TASK STATEMENT
The response must contain all of the entries, each one repeated exactly.

--- EXERCISE DATA ---

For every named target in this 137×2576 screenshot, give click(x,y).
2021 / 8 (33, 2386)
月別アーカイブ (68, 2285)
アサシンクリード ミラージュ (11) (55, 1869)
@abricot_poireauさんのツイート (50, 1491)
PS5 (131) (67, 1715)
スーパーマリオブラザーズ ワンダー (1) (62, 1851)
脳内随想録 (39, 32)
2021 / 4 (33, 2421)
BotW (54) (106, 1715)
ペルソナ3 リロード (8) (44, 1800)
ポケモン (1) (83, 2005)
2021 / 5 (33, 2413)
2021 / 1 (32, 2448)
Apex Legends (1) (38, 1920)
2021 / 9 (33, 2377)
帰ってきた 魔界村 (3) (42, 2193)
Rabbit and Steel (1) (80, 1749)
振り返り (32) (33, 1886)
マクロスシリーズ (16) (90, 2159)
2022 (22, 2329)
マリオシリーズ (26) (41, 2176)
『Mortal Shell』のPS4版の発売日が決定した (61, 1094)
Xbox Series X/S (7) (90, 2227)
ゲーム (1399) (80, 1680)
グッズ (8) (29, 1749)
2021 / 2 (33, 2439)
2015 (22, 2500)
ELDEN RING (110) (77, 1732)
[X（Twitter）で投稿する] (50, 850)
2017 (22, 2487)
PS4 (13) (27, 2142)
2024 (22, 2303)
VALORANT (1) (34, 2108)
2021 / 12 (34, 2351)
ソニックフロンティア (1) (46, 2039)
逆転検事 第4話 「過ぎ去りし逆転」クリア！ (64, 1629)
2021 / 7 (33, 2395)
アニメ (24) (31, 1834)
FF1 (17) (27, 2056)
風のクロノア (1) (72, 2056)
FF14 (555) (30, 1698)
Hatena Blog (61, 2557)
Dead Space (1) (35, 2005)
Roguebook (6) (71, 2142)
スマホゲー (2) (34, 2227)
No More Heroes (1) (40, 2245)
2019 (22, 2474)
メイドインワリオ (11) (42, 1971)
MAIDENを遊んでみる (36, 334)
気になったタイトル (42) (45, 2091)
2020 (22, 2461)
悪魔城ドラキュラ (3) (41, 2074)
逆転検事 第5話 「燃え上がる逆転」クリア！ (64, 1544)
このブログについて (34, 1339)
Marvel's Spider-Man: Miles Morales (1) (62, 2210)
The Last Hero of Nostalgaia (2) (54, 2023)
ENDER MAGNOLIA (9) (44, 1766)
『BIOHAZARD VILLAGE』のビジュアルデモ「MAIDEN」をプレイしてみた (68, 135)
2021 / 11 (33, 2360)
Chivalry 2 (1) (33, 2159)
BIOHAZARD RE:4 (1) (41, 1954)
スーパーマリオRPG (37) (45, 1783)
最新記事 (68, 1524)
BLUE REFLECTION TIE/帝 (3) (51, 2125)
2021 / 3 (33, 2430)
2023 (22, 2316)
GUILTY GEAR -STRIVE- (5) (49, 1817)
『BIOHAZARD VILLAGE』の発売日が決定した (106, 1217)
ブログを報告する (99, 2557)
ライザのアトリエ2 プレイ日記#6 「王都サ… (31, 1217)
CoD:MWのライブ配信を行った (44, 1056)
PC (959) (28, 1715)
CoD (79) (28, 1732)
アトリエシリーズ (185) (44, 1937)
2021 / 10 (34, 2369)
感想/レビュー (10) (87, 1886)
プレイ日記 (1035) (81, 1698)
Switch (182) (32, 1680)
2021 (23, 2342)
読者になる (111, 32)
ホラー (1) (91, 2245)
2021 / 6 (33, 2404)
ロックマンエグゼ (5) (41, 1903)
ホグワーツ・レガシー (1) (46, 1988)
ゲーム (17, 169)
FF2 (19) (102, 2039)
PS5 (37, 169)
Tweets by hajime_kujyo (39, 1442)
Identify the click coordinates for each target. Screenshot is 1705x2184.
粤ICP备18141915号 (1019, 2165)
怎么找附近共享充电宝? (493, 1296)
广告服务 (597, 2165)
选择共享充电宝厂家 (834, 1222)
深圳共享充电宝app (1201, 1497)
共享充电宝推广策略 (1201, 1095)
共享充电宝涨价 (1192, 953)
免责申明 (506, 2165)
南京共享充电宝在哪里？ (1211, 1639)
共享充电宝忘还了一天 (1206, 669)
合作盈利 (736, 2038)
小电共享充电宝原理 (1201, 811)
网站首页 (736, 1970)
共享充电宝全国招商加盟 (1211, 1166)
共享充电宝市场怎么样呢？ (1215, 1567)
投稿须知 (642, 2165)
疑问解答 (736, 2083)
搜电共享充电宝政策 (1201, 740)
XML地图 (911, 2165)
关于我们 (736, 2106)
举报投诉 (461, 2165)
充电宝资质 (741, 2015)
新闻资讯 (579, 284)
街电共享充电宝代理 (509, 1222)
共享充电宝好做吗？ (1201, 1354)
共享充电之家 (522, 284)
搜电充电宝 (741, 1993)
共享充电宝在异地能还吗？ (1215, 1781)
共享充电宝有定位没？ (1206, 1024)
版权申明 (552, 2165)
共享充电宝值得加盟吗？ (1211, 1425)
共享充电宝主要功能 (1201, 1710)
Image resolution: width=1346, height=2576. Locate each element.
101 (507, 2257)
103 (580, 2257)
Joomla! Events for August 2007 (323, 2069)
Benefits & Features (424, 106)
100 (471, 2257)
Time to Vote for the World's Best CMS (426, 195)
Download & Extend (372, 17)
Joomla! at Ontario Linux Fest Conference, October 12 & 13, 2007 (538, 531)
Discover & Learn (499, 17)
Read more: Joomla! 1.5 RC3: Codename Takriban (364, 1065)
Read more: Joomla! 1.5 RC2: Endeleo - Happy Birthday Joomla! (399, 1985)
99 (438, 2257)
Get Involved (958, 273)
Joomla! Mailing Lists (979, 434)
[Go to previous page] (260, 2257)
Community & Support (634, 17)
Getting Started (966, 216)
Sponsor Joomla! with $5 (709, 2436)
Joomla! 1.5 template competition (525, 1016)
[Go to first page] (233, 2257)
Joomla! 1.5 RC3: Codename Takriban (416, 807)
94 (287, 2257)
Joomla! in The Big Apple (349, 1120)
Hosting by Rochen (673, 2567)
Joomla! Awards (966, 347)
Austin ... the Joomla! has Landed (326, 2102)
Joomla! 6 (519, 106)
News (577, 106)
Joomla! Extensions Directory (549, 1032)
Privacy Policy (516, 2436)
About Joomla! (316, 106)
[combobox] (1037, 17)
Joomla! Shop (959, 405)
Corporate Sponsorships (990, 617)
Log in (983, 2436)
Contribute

---

SOLVED PROBLEM
For every named target in this 137×2576 screenshot, give click(x,y).
2021 / 8 (33, 2386)
月別アーカイブ (68, 2285)
アサシンクリード ミラージュ (11) (55, 1869)
@abricot_poireauさんのツイート (50, 1491)
PS5 (131) (67, 1715)
スーパーマリオブラザーズ ワンダー (1) (62, 1851)
脳内随想録 (39, 32)
2021 / 4 (33, 2421)
BotW (54) (106, 1715)
ペルソナ3 リロード (8) (44, 1800)
ポケモン (1) (83, 2005)
2021 / 5 (33, 2413)
2021 / 1 (32, 2448)
Apex Legends (1) (38, 1920)
2021 / 9 (33, 2377)
帰ってきた 魔界村 (3) (42, 2193)
Rabbit and Steel (1) (80, 1749)
振り返り (32) (33, 1886)
マクロスシリーズ (16) (90, 2159)
2022 (22, 2329)
マリオシリーズ (26) (41, 2176)
『Mortal Shell』のPS4版の発売日が決定した (61, 1094)
Xbox Series X/S (7) (90, 2227)
ゲーム (1399) (80, 1680)
グッズ (8) (29, 1749)
2021 / 2 (33, 2439)
2015 (22, 2500)
ELDEN RING (110) (77, 1732)
[X（Twitter）で投稿する] (50, 850)
2017 (22, 2487)
PS4 (13) (27, 2142)
2024 (22, 2303)
VALORANT (1) (34, 2108)
2021 / 12 (34, 2351)
ソニックフロンティア (1) (46, 2039)
逆転検事 第4話 「過ぎ去りし逆転」クリア！ (64, 1629)
2021 / 7 (33, 2395)
アニメ (24) (31, 1834)
FF1 (17) (27, 2056)
風のクロノア (1) (72, 2056)
FF14 (555) (30, 1698)
Hatena Blog (61, 2557)
Dead Space (1) (35, 2005)
Roguebook (6) (71, 2142)
スマホゲー (2) (34, 2227)
No More Heroes (1) (40, 2245)
2019 (22, 2474)
メイドインワリオ (11) (42, 1971)
MAIDENを遊んでみる (36, 334)
気になったタイトル (42) (45, 2091)
2020 (22, 2461)
悪魔城ドラキュラ (3) (41, 2074)
逆転検事 第5話 「燃え上がる逆転」クリア！ (64, 1544)
このブログについて (34, 1339)
Marvel's Spider-Man: Miles Morales (1) (62, 2210)
The Last Hero of Nostalgaia (2) (54, 2023)
ENDER MAGNOLIA (9) (44, 1766)
『BIOHAZARD VILLAGE』のビジュアルデモ「MAIDEN」をプレイしてみた (68, 135)
2021 / 11 (33, 2360)
Chivalry 2 (1) (33, 2159)
BIOHAZARD RE:4 (1) (41, 1954)
スーパーマリオRPG (37) (45, 1783)
最新記事 (68, 1524)
BLUE REFLECTION TIE/帝 (3) (51, 2125)
2021 / 3 (33, 2430)
2023 (22, 2316)
GUILTY GEAR -STRIVE- (5) (49, 1817)
『BIOHAZARD VILLAGE』の発売日が決定した (106, 1217)
ブログを報告する (99, 2557)
ライザのアトリエ2 プレイ日記#6 「王都サ… (31, 1217)
CoD:MWのライブ配信を行った (44, 1056)
PC (959) (28, 1715)
CoD (79) (28, 1732)
アトリエシリーズ (185) (44, 1937)
2021 / 10 (34, 2369)
感想/レビュー (10) (87, 1886)
プレイ日記 (1035) (81, 1698)
Switch (182) (32, 1680)
2021 (23, 2342)
読者になる (111, 32)
ホラー (1) (91, 2245)
2021 / 6 (33, 2404)
ロックマンエグゼ (5) (41, 1903)
ホグワーツ・レガシー (1) (46, 1988)
ゲーム (17, 169)
FF2 (19) (102, 2039)
PS5 (37, 169)
Tweets by hajime_kujyo (39, 1442)
Identify the click coordinates for each target. Screenshot is 1705x2184.
粤ICP备18141915号 (1019, 2165)
怎么找附近共享充电宝? (493, 1296)
广告服务 (597, 2165)
选择共享充电宝厂家 (834, 1222)
深圳共享充电宝app (1201, 1497)
共享充电宝推广策略 (1201, 1095)
共享充电宝涨价 (1192, 953)
免责申明 (506, 2165)
南京共享充电宝在哪里？ (1211, 1639)
共享充电宝忘还了一天 (1206, 669)
合作盈利 (736, 2038)
小电共享充电宝原理 (1201, 811)
网站首页 (736, 1970)
共享充电宝全国招商加盟 (1211, 1166)
共享充电宝市场怎么样呢？ (1215, 1567)
投稿须知 (642, 2165)
疑问解答 (736, 2083)
搜电共享充电宝政策 (1201, 740)
XML地图 (911, 2165)
关于我们 (736, 2106)
举报投诉 (461, 2165)
充电宝资质 (741, 2015)
新闻资讯 (579, 284)
街电共享充电宝代理 (509, 1222)
共享充电宝好做吗？ (1201, 1354)
共享充电之家 (522, 284)
搜电充电宝 (741, 1993)
共享充电宝在异地能还吗？ (1215, 1781)
共享充电宝有定位没？ (1206, 1024)
版权申明 (552, 2165)
共享充电宝值得加盟吗？ (1211, 1425)
共享充电宝主要功能 (1201, 1710)
Image resolution: width=1346, height=2576. Locate each element.
101 (507, 2257)
103 (580, 2257)
Joomla! Events for August 2007 (323, 2069)
Benefits & Features (424, 106)
100 (471, 2257)
Time to Vote for the World's Best CMS (426, 195)
Download & Extend (372, 17)
Joomla! at Ontario Linux Fest Conference, October 12 & 13, 2007 (538, 531)
Discover & Learn (499, 17)
Read more: Joomla! 1.5 RC3: Codename Takriban (364, 1065)
Read more: Joomla! 1.5 RC2: Endeleo - Happy Birthday Joomla! (399, 1985)
99 (438, 2257)
Get Involved (958, 273)
Joomla! Mailing Lists (979, 434)
[Go to previous page] (260, 2257)
Community & Support (634, 17)
Getting Started (966, 216)
Sponsor Joomla! with $5 (709, 2436)
Joomla! 1.5 template competition (525, 1016)
[Go to first page] (233, 2257)
Joomla! 1.5 RC3: Codename Takriban (416, 807)
94 (287, 2257)
Joomla! in The Big Apple (349, 1120)
Hosting by Rochen (673, 2567)
Joomla! Awards (966, 347)
Austin ... the Joomla! has Landed (326, 2102)
Joomla! 6 (519, 106)
News (577, 106)
Joomla! Extensions Directory (549, 1032)
Privacy Policy (516, 2436)
About Joomla! (316, 106)
[combobox] (1037, 17)
Joomla! Shop (959, 405)
Corporate Sponsorships (990, 617)
Log in (983, 2436)
Contribute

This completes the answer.